• Work to complete
Copy out the lines of the material starting at the one containing "Bookmark this page with the star icon" and ending at the one containing "Looking at the", including both.

• Stored data
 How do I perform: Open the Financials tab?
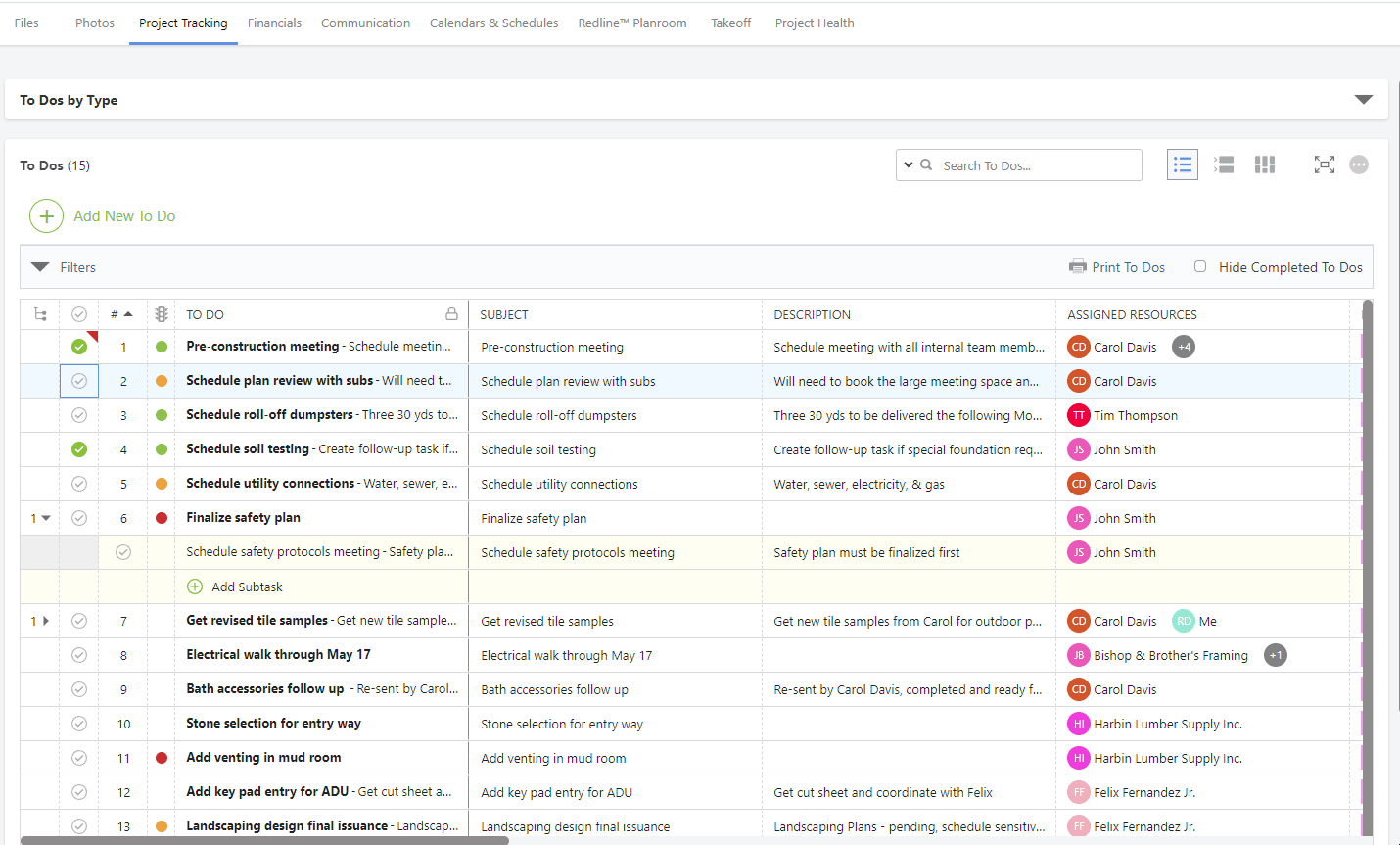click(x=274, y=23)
...
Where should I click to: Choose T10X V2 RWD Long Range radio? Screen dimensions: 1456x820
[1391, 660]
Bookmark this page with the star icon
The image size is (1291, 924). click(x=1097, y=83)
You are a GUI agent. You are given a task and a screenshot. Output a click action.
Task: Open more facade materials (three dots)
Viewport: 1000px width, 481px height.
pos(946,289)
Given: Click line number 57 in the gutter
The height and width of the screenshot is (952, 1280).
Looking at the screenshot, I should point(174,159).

• Result
Bookmark this page with the star icon
The image size is (1291, 924). click(x=1097, y=83)
You are a GUI agent. You are given a task and a screenshot. Output a click action.
Task: Open more facade materials (three dots)
Viewport: 1000px width, 481px height.
pos(946,289)
Given: Click line number 57 in the gutter
The height and width of the screenshot is (952, 1280).
Looking at the screenshot, I should point(174,159).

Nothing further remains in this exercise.